“Barely a woman. She was just out of college,” Ruth watched the ferry that would take them back to the city as it pulled into the dock. “I guess I should have seen it coming, the typical male mid-life crisis—a younger woman, new sports car, a fancy bachelor apartment in a new high-rise with a view of all of downtown and the Mississippi River. I didn’t even find out about that place until he’d been renting it for nearly a year. He used to work late so often anyway, and then there were more and more winter nights when the roads were too icy to come home at that hour. I can hardly believe I was so gullible.”
Tim stroked her hand across the table. “That must have been horrible for you to find out.”

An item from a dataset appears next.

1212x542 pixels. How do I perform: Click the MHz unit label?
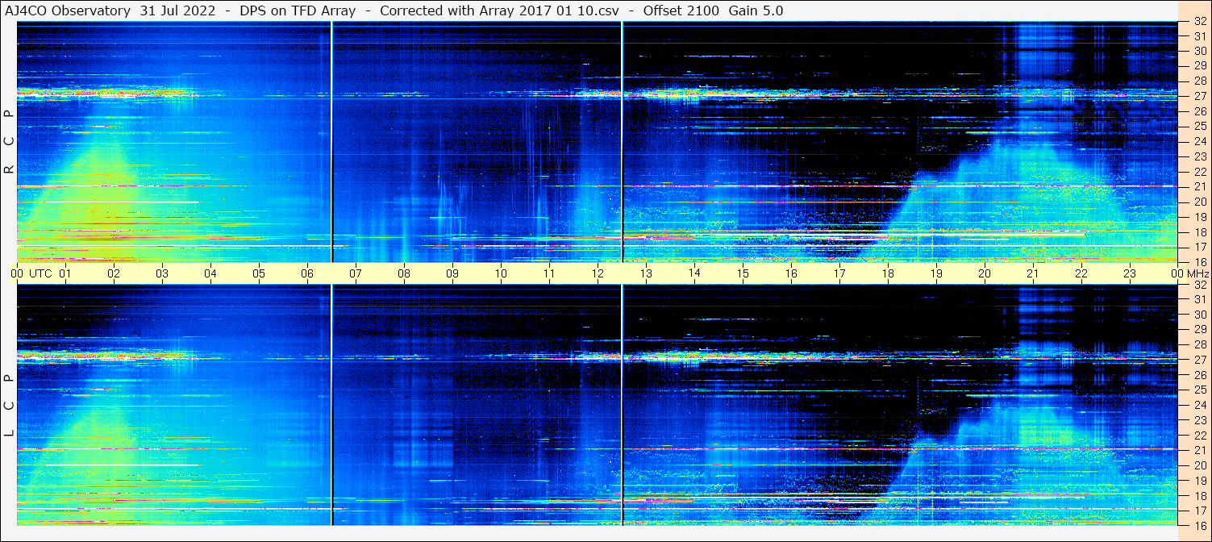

“It was and it wasn’t. In a way it was almost a relief! We’d only been going through the motions in the years since Dianne left home and got married.” She reached for the check.
“Hey, I was going to take you to lunch,” Tim protested, but only mildly.
“It is my great pleasure to treat my favorite nephew to a nice meal now and then—outside of the restaurant where we both work,” Ruth insisted. “I’ll tell you what, dear… I’m going to think seriously about moving here, but I have to be sure, first.”
They walked past Arts on the way home. A flyer was taped to the glass of the front door listing the line-up of comics for the evening. Tim stopped at Buffalo Whole Foods, the produce market on the corner of 19th and Castro, to pick up the makings for a big salad for dinner. They were still full from lunch.
Ruth waited outside, looking at all the newspapers in the racks at the curb. She was crouched over, reading the headlines through the plastic panels when someone behind her said, “Excuse me,” and reached for one. Ruth fished for change in her purse and was embarrassed when she realized that most of the papers were free. She grabbed what turned out to be last Wednesday’s Bay Guardian.
Then it dawned on Ruth that she recognized that voice. The person who’d said “excuse me” was Tim’s upstairs neighbor Malcolm’s sister Marcia.
“Marcia!” Ruth felt like she had been in a daze all afternoon and had just been jolted wide-awake. “Marcia!” she yelled. Tim came out of the store with a large bag of produce and Ruth yelled, “Marcia was just here. She went that-a-way.”
“Who?”
“Marcia! Malcolm’s sister from upstairs! How come I’m the only one who ever sees her?”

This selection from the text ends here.